Given request ▸
Resize the rows, starting with the line that contains "Where should I click to: Click the December" and going on through the line that contains "will pyautogui.click(x=305, y=265).", and write out all of those lines again, requests included. Multiply every click coordinate in the answers by 1.2 and round to whole numbers with halves going up, leaving the numbers in the requests unchanged.

Data for the task ▸
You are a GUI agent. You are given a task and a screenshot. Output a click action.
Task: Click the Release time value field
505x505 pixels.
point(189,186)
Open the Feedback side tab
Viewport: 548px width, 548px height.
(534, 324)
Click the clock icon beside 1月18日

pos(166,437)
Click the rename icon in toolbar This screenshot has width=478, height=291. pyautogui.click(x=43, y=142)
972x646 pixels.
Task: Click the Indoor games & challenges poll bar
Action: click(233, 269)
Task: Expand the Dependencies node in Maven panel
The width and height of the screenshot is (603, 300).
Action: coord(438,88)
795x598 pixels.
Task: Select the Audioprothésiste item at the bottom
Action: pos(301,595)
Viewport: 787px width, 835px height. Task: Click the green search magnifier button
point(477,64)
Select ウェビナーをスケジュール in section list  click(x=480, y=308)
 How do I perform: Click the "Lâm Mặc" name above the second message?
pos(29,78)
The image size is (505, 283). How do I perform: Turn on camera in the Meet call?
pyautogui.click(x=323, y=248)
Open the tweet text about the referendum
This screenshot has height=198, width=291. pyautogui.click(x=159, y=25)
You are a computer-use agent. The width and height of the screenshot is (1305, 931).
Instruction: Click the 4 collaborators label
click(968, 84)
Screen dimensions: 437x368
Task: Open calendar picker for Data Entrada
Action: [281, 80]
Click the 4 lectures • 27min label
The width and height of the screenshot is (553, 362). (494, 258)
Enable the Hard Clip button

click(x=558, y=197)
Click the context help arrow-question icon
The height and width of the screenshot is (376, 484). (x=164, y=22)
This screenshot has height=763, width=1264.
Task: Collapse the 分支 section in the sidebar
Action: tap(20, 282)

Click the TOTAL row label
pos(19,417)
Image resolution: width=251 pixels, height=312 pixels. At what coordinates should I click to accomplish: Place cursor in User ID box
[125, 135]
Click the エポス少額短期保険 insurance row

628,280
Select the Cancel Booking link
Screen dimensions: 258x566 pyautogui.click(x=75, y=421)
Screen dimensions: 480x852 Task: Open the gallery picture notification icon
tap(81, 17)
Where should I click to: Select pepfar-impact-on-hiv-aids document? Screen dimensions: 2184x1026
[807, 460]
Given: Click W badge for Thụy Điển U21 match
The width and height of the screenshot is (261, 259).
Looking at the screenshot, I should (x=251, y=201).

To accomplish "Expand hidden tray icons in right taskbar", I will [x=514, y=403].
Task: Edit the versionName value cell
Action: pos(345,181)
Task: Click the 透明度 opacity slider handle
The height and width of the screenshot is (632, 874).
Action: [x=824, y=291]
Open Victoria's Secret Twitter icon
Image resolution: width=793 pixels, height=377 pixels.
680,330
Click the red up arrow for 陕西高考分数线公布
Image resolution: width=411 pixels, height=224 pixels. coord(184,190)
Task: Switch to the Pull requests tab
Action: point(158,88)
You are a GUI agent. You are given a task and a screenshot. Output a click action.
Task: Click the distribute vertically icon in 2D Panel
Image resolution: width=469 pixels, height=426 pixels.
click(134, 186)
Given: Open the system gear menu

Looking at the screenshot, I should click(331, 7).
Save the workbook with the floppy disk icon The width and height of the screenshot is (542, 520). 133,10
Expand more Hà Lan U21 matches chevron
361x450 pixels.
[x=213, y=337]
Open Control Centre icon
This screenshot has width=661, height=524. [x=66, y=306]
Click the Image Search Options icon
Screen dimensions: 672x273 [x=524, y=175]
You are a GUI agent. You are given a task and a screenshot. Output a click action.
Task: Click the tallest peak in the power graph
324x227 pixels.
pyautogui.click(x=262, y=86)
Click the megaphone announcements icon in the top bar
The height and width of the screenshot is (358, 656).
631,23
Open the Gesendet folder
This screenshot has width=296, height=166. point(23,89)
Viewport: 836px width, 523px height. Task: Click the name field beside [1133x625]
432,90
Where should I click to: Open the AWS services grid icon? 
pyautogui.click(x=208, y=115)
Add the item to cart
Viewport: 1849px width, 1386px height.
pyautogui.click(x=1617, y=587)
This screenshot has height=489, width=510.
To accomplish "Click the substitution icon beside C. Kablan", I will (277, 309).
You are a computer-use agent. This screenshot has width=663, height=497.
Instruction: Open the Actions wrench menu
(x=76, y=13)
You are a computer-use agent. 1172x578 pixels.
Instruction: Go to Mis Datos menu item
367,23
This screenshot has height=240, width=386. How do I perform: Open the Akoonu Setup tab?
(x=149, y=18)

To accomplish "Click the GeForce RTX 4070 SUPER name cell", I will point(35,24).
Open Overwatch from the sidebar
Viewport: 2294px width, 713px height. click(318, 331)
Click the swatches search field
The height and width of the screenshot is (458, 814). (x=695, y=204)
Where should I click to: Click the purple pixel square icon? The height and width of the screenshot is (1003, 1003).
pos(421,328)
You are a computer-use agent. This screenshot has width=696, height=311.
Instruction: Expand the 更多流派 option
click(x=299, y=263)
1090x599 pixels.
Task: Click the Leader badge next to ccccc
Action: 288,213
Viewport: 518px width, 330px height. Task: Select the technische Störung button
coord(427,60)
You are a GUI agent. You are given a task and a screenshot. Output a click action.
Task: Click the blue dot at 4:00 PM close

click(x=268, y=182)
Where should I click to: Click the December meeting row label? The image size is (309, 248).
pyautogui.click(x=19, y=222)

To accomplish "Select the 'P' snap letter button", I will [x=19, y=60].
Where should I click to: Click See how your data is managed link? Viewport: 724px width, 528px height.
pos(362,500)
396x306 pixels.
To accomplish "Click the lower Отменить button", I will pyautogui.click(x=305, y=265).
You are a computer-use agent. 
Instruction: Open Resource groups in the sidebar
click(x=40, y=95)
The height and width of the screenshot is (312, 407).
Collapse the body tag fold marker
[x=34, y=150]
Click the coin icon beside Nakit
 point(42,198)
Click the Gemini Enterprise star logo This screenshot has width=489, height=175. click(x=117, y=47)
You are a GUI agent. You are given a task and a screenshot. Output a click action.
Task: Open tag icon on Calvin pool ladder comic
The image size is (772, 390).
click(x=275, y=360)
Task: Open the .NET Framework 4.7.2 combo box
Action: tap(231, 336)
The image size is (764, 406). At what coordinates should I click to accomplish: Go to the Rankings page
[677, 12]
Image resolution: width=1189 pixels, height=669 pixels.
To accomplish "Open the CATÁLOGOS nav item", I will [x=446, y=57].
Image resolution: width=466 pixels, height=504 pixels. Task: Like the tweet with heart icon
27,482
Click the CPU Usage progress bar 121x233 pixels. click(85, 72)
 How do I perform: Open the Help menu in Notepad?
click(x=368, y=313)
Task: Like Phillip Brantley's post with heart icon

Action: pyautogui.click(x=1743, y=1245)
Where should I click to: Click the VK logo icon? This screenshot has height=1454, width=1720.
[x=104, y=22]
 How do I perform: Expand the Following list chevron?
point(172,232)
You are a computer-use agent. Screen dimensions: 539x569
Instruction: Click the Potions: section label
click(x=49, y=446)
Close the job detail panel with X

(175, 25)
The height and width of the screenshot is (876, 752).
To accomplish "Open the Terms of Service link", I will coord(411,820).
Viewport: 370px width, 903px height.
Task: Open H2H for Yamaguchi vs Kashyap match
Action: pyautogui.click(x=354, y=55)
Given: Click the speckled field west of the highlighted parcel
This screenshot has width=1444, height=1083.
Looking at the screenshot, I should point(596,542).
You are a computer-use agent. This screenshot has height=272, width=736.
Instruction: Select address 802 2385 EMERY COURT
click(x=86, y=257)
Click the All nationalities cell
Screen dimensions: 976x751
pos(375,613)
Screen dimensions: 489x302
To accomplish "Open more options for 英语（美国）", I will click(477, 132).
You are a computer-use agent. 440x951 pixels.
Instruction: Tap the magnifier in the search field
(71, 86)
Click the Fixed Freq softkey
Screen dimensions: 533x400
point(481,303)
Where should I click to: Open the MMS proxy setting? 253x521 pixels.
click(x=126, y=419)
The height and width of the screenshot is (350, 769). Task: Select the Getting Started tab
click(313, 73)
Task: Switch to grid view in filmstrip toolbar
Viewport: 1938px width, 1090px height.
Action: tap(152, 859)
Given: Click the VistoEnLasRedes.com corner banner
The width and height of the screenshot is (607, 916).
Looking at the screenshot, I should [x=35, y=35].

Exercise response ▸
Where should I click to: Click the December meeting row label? The image size is (309, 248).
pyautogui.click(x=23, y=266)

To accomplish "Select the 'P' snap letter button", I will [x=23, y=72].
Where should I click to: Click See how your data is managed link? Viewport: 724px width, 528px height.
pos(434,600)
396x306 pixels.
To accomplish "Click the lower Отменить button", I will pyautogui.click(x=366, y=318).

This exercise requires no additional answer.